>> Begin
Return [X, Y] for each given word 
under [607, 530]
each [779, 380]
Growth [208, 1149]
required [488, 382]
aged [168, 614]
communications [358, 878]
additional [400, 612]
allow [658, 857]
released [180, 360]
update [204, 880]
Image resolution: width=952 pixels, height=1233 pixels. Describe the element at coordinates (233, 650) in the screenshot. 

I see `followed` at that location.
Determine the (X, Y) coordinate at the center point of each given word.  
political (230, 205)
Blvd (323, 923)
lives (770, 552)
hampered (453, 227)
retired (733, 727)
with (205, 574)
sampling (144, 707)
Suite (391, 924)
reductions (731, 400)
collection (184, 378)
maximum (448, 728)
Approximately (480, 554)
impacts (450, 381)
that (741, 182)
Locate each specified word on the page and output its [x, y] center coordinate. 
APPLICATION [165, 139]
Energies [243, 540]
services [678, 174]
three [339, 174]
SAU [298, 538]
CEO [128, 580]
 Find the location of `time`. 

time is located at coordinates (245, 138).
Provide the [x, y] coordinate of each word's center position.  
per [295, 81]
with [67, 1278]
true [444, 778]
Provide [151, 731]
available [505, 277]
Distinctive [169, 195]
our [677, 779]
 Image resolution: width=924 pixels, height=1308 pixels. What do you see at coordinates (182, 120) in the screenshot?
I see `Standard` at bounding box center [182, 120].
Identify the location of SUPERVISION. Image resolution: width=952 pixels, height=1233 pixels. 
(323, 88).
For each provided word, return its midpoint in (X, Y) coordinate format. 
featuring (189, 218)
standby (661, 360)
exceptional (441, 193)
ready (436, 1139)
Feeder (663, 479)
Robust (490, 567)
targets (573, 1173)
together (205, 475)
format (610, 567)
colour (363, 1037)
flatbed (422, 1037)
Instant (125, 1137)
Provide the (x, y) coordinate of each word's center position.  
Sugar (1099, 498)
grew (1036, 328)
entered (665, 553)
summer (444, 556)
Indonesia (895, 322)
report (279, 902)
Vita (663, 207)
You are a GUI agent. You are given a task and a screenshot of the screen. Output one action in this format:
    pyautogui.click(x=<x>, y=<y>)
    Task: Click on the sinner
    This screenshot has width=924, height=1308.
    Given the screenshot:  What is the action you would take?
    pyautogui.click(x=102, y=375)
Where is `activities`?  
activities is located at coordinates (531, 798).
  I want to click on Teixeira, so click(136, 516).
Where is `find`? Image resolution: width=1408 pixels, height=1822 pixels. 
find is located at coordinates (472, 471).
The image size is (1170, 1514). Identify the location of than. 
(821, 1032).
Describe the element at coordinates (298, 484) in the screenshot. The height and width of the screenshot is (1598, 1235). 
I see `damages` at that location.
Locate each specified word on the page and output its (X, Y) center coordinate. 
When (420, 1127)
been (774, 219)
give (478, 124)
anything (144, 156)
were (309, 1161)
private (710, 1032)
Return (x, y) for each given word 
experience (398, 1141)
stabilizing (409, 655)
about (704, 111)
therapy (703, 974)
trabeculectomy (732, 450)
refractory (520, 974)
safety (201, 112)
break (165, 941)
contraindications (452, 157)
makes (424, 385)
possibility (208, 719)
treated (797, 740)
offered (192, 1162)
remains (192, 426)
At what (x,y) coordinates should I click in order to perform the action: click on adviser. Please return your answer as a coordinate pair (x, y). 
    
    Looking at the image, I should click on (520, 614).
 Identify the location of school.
>> End
* WHAT YOU SHOULD DO *
Pull out every line above that contains the word "center", and copy each one in full.

* TASK RESPONSE *
Determine the (X, Y) coordinate at the center point of each given word.  
Locate each specified word on the page and output its [x, y] center coordinate. 
Provide the [x, y] coordinate of each word's center position.  
I see `Standard` at bounding box center [182, 120].
Provide the (x, y) coordinate of each word's center position.  
Locate each specified word on the page and output its (X, Y) center coordinate. 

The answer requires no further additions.